### TASK TO CARRY OUT:
Gather all lines in the data that hold the string "agent".

------ TASK INPUTS ------

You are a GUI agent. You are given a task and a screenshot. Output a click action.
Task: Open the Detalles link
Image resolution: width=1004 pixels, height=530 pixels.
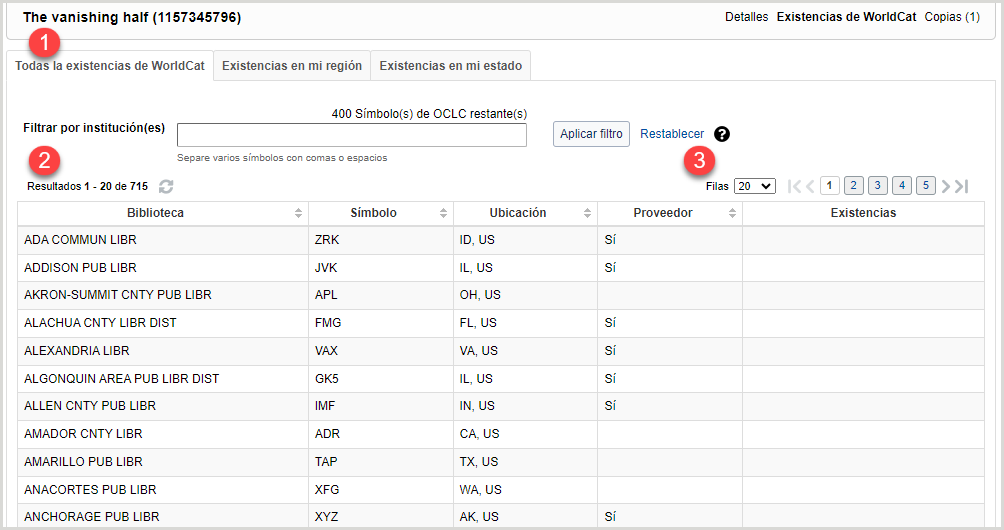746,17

------
------ TASK INPUTS ------

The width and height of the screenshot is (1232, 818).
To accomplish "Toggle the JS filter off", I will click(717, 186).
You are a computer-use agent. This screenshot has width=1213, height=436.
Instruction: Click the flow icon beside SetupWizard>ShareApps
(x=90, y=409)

------
------ TASK INPUTS ------

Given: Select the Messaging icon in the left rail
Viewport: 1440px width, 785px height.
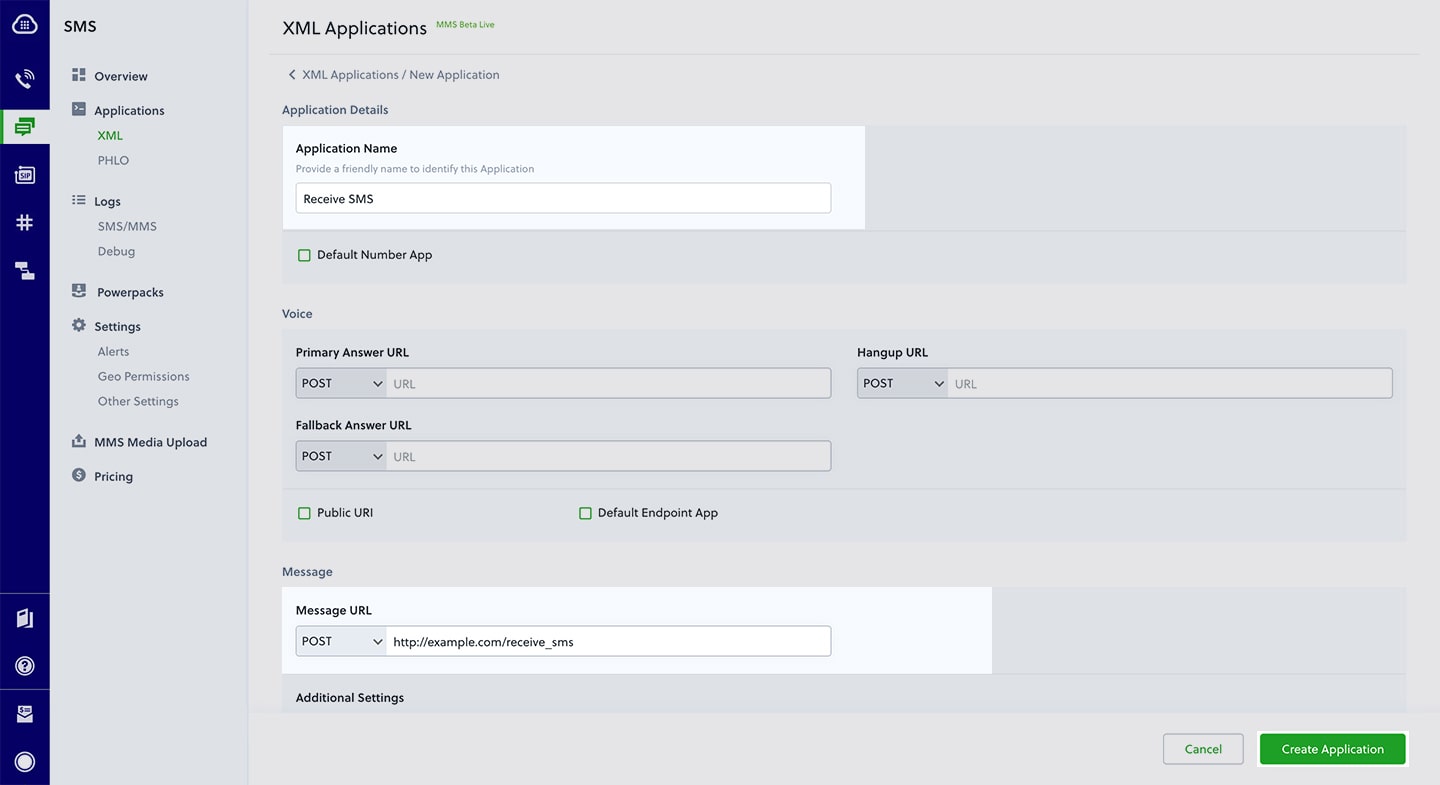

------

### TASK RESPONSE:
You are a GUI agent. You are given a task and a screenshot. Output a click action.
You are a computer-use agent. This screenshot has width=1213, height=436.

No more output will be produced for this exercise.